Holik was lying fully clothed on the floor with ligature marks around her neck. The medical examiner would later determine she died by strangulation. Although there were no signs of sexual assault, there were red marks on her wrists suggesting she had been tied up with zip ties before the killer clipped the ties and took them with him when he left.
Her massive engagement ring was also missing.
Police Initiate Homicide Investigation
Investigators first looked into those closest to Holik, including her fiance Dennis, who openly admitted to having some “ups and downs” during the courtship.
“We ran into some rough spots,” he told police during an interview, according to Dateline. “I mean we don’t fight, it’s just you know everybody carries baggage into your relationships at this age. And our baggage was clashing and we were working on it.”
He insisted he didn’t hurt Holik and provided an alibi, placing him in Houston that afternoon.
One of Holik’s neighbors, cited in the court records, reported that when he was coming home around 5 p.m. that afternoon, he noticed a gold or brown van parked in Holik’s driveway and he assumed it must be a potential buyer for the house.

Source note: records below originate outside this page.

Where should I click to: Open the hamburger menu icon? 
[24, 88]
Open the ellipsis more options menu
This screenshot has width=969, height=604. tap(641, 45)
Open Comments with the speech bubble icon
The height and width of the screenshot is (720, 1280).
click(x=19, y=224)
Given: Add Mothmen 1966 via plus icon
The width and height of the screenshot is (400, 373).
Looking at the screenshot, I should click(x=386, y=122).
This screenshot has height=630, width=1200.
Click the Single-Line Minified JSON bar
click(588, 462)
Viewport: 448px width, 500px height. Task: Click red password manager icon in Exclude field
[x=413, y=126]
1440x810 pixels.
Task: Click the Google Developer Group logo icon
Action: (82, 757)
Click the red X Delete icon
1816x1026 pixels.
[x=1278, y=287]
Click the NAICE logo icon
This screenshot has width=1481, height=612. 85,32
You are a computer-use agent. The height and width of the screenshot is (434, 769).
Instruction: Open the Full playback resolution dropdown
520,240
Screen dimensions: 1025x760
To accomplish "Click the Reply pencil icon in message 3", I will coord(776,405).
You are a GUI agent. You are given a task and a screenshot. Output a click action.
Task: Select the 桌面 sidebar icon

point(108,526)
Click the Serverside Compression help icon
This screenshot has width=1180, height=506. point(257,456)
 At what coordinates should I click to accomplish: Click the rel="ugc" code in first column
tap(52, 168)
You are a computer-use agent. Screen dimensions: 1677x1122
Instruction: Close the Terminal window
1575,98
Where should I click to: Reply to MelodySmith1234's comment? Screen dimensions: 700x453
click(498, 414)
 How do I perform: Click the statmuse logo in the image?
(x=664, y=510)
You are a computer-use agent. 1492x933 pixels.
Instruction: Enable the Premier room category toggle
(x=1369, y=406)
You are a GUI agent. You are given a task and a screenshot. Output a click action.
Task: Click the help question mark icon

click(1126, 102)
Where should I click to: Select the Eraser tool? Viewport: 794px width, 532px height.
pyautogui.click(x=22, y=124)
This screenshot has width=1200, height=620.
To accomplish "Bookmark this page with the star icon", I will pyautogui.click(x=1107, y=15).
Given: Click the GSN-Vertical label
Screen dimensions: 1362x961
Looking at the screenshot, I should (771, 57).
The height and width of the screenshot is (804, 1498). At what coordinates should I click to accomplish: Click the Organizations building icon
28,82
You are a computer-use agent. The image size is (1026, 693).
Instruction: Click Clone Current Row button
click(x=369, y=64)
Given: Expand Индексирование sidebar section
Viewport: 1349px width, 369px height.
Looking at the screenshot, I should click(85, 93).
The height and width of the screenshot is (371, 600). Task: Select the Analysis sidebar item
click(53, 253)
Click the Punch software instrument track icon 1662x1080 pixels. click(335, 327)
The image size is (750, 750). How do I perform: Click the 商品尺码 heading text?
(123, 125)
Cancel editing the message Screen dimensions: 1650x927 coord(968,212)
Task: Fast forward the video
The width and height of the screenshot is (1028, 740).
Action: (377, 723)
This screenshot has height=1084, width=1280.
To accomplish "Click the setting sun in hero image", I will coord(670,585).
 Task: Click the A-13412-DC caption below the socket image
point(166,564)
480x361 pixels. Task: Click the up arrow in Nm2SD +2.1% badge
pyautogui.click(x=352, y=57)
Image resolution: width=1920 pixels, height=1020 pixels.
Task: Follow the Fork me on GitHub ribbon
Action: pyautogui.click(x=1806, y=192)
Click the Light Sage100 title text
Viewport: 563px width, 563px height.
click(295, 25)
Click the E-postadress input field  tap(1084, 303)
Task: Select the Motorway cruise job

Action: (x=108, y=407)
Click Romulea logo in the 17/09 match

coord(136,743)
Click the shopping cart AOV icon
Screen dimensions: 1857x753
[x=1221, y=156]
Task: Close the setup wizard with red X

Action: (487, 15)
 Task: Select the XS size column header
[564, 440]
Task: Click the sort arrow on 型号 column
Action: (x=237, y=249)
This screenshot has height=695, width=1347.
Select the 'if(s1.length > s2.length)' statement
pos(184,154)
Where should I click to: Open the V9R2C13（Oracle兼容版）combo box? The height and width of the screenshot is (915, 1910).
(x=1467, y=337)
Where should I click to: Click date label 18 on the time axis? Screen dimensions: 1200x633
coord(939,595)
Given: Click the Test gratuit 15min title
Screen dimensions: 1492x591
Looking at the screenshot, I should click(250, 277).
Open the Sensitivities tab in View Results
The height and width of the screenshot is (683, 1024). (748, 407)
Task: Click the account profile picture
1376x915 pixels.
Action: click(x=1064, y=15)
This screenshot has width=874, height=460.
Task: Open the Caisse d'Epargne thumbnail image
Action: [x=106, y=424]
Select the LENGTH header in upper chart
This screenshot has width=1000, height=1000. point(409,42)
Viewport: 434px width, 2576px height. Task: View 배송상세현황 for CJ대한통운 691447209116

Investigators Identify Suspect Patrick Russo
Police soon learned that in the months leading up to the murders, other women in the affluent neighborhood reported a man claiming to be interested in buying their home. He told the women he planned to pay cash for a property he planned to live in with his wife, but there was something unnerving about the encounters.
After one woman helped authorities create a composite sketch shared with local media, other women began to come forward, including real estate agents who described a man matching that description only wanting to look at vacant properties.
“The whole time I was showing him the home he was never looking in any room,” real estate agent Melody Blount told Dateline. “He seemed to be more interested in looking out windows than he did the actual room.”
She also noted that he never wanted to walk in front of her during the home tour, which put her on edge.
One homeowner had been so unnerved when the man came to her home for a second time, she wrote down his license plate number and stuck the note on her refrigerator. It would be the clue investigators needed to tie the case together.
They tracked the license plate to a gold van belonging to Patrick “Tony” Russo, a part-time music minister at a local church and singer in a Christian rock band.
Patrick Russo's Criminal Background
Russo had spent time behind bars for several attacks on women, who claimed he got them alone and strangled them.
By the time of Holik’s murder, however, he claimed to be a born-again Christian, was married to a woman he met while in prison and had been released on parole.
Russo claimed he had never been out looking at houses and denied ever knowing Holik.
But one of the women had saved a flier he touched and his fingerprints matched. Many of the women were also able to pick him out of a line up.
Investigators caught another break when the DNA analysis from hairs left on a towel at Holik’s home was unable to exclude him. A DNA swap on Holik’s hand, where the ring had been taken, also appeared to be consistent with a mix of Russo and Holik.
“We can’t exclude him,” Davis explained. “It’s consistent with him.”
It was enough for investigators to make an arrest. Russo was convicted of capital murder in February of 2004.
"He's a predator," prosecutor Robert Smith told the Midland Reporter-Telegram at the time, "skilled at deceit and cunning and finding watering holes of potential victims."
Russo continues to proclaim his innocence from behind bars. “I don’t care how guilty I look, I am innocent,” he told Dateline’s Keith Morrison.